_Stored data entries_:
************

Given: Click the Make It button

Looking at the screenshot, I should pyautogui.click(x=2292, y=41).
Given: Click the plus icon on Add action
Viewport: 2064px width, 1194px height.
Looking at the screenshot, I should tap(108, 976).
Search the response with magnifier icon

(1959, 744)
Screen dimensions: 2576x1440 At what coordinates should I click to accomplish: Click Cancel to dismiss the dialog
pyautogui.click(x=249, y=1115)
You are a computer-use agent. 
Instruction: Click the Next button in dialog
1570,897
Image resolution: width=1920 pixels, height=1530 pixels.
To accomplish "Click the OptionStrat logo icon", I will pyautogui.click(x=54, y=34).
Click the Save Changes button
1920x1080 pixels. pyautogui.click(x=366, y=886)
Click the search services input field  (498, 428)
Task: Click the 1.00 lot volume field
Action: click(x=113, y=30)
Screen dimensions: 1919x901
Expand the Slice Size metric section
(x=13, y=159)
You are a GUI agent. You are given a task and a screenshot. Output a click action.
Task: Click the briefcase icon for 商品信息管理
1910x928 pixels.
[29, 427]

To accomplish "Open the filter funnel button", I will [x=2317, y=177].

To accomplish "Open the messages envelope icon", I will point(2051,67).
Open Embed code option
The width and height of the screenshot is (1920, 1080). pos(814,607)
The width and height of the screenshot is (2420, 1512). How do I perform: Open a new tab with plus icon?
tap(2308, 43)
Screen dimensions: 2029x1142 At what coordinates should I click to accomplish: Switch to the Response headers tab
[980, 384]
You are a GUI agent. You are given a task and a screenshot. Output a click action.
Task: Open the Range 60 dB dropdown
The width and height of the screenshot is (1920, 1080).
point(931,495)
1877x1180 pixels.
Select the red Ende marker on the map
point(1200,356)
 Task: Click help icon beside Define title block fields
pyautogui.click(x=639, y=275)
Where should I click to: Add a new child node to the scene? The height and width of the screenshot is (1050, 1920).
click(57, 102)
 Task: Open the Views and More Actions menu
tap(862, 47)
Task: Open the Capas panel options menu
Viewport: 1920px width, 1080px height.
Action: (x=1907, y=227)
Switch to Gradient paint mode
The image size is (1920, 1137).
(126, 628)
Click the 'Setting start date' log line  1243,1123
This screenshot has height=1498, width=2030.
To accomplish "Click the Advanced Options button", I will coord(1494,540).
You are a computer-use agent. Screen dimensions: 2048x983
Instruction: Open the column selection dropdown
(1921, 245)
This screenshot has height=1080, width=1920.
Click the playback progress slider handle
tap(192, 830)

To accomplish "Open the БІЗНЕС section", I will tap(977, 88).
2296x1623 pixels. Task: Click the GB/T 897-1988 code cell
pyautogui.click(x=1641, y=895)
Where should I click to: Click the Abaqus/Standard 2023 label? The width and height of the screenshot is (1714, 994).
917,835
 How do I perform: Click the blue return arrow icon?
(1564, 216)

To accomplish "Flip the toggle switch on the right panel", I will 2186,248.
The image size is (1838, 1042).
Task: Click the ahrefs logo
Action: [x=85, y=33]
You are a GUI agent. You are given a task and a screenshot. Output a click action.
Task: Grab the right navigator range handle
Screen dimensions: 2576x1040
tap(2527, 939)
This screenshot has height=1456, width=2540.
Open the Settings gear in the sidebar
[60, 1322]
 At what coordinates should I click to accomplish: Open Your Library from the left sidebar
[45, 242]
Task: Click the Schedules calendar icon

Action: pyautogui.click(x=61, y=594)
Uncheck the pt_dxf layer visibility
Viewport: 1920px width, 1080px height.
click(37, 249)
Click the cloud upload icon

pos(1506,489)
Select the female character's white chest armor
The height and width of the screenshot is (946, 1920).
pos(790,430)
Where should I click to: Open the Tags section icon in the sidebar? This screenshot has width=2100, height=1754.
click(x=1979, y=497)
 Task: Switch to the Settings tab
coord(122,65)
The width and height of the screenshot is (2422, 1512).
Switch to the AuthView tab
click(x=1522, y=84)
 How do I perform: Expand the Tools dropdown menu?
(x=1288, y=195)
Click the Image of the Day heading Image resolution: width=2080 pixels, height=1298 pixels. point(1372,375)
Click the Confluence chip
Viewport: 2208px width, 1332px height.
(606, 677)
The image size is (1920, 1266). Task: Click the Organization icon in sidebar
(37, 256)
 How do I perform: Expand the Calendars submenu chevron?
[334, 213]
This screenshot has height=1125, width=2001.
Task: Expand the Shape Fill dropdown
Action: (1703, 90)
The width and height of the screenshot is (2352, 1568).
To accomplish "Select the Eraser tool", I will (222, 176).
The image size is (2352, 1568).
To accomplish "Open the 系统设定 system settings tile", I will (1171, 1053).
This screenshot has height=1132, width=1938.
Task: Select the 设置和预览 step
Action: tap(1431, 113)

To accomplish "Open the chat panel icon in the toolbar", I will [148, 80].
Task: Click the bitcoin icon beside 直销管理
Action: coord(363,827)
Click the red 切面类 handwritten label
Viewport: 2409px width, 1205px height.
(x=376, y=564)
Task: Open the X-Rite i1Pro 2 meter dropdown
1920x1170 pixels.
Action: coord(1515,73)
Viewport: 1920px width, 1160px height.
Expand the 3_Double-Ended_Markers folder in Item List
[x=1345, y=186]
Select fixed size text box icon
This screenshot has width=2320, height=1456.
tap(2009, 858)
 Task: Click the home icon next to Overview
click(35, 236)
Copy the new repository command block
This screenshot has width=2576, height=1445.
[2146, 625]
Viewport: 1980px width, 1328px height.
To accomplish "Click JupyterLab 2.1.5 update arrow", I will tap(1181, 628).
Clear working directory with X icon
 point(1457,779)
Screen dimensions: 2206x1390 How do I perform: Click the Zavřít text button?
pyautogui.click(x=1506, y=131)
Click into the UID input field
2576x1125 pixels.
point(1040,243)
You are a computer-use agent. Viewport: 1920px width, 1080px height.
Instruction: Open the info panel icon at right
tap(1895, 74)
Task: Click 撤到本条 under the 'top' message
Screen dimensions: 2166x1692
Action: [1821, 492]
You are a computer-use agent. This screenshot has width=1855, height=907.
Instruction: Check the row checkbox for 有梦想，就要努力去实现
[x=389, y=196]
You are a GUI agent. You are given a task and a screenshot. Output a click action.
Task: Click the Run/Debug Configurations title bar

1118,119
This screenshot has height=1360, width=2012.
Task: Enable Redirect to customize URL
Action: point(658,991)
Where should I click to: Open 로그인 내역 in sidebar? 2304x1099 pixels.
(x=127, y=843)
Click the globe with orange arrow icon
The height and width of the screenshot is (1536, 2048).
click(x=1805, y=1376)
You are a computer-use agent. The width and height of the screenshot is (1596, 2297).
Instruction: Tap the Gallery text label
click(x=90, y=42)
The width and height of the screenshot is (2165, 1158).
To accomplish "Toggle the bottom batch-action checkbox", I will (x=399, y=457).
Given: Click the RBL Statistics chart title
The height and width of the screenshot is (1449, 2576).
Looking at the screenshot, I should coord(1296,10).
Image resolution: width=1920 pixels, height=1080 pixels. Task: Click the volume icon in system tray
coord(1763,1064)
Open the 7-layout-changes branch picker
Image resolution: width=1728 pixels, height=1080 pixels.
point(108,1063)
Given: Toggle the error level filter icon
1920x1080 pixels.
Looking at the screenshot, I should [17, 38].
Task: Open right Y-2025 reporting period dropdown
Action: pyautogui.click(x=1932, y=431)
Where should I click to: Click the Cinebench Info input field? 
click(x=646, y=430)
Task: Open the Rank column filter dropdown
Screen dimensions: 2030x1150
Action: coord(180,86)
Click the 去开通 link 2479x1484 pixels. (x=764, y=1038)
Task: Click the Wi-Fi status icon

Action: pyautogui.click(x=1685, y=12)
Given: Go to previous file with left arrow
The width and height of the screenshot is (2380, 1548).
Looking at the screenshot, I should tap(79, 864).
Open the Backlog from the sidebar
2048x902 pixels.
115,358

************

_Exercise_: Your output must be the exact lines from the one containing "Image resolution: width=1920 pixels, height=1080" through the end of the data above, both included, and nothing more.

_Written solution_:
Image resolution: width=1920 pixels, height=1080 pixels. Task: Click the volume icon in system tray
coord(1763,1064)
Open the 7-layout-changes branch picker
Image resolution: width=1728 pixels, height=1080 pixels.
point(108,1063)
Given: Toggle the error level filter icon
1920x1080 pixels.
Looking at the screenshot, I should [17, 38].
Task: Open right Y-2025 reporting period dropdown
Action: pyautogui.click(x=1932, y=431)
Where should I click to: Click the Cinebench Info input field? 
click(x=646, y=430)
Task: Open the Rank column filter dropdown
Screen dimensions: 2030x1150
Action: coord(180,86)
Click the 去开通 link 2479x1484 pixels. (x=764, y=1038)
Task: Click the Wi-Fi status icon

Action: pyautogui.click(x=1685, y=12)
Given: Go to previous file with left arrow
The width and height of the screenshot is (2380, 1548).
Looking at the screenshot, I should tap(79, 864).
Open the Backlog from the sidebar
2048x902 pixels.
115,358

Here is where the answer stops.